[The Black Death and The Dancing Mania by Justus Friedrich Karl Hecker]@TWC D-Link book
The Black Death and The Dancing Mania

CHAPTER III--CAUSES--SPREAD
10/12

Such a proof, however, can by no means be produced so as to enforce conviction; for it would involve the impossible assumption, either that there is no essential difference between the degree of civilisation of the European nations, in the most ancient and in modern times, or that detrimental circumstances, which have yielded only to the civilisation of human society and the regular cultivation of countries, could not formerly keep up the glandular plague.
The plague was, however, known in Europe before nations were united by the bonds of commerce and social intercourse; hence there is ground for supposing that it sprang up spontaneously, in consequence of the rude manner of living and the uncultivated state of the earth, influences which peculiarly favour the origin of severe diseases.
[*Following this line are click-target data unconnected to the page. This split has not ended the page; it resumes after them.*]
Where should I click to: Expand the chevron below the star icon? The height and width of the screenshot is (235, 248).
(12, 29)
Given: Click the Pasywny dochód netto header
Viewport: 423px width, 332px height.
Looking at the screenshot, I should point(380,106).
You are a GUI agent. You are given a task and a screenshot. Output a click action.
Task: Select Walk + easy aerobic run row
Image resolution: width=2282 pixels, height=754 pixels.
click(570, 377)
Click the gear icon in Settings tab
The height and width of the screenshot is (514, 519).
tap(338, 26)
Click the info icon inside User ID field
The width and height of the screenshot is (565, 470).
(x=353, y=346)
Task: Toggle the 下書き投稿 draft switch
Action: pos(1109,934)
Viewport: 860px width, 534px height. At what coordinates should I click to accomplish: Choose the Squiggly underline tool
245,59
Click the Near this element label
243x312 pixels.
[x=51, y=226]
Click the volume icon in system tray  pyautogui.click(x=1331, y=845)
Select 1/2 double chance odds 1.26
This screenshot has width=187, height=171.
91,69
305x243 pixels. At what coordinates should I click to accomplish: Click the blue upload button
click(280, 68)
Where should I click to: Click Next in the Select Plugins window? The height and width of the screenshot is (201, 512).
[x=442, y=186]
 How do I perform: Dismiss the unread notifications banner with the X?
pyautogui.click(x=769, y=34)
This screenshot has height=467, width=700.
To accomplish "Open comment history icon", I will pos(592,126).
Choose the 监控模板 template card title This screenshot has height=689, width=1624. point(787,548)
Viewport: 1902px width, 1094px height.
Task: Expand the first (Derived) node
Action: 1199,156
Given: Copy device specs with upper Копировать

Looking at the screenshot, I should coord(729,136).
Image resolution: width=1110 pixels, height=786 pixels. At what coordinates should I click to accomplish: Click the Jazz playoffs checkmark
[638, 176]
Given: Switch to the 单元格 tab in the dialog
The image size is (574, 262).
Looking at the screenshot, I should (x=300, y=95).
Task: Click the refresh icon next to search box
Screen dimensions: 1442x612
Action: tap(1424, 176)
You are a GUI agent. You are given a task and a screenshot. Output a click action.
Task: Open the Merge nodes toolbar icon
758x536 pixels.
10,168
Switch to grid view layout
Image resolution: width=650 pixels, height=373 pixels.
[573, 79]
Now we need not go back to the earlier centuries, for the fourteenth itself, before it had half expired, was visited by five or six pestilences.
If, therefore, we consider the peculiar property of the plague, that in countries which it has once visited it remains for a long time in a milder form, and that the epidemic influences of 1342, when it had appeared for the last time, were particularly favourable to its unperceived continuance, till 1348, we come to the notion that in this eventful year also the germs of plague existed in Southern Europe, which might be vivified by atmospherical deteriorations; and that thus, at least in part, the Black Plague may have originated in Europe itself.

The corruption of the atmosphere came from the East; but the disease itself came not upon the wings of the wind, but was only excited and increased by the atmosphere where it had previously existed.
This source of the Black Plague was not, however, the only one; for far more powerful than the excitement of the latent elements of the plague by atmospheric influences was the effect of the contagion communicated from one people to another on the great roads and in the harbours of the Mediterranean.

From China the route of the caravans lay to the north of the Caspian Sea, through Central Asia, to Tauris.

Here ships were ready to take the produce of the East to Constantinople, the capital of commerce, and the medium of connection between Asia, Europe, and Africa.
Other caravans went from India to Asia Minor, and touched at the cities south of the Caspian Sea, and, lastly, from Bagdad through Arabia to Egypt; also the maritime communication on the Red Sea, from India to Arabia and Egypt, was not inconsiderable.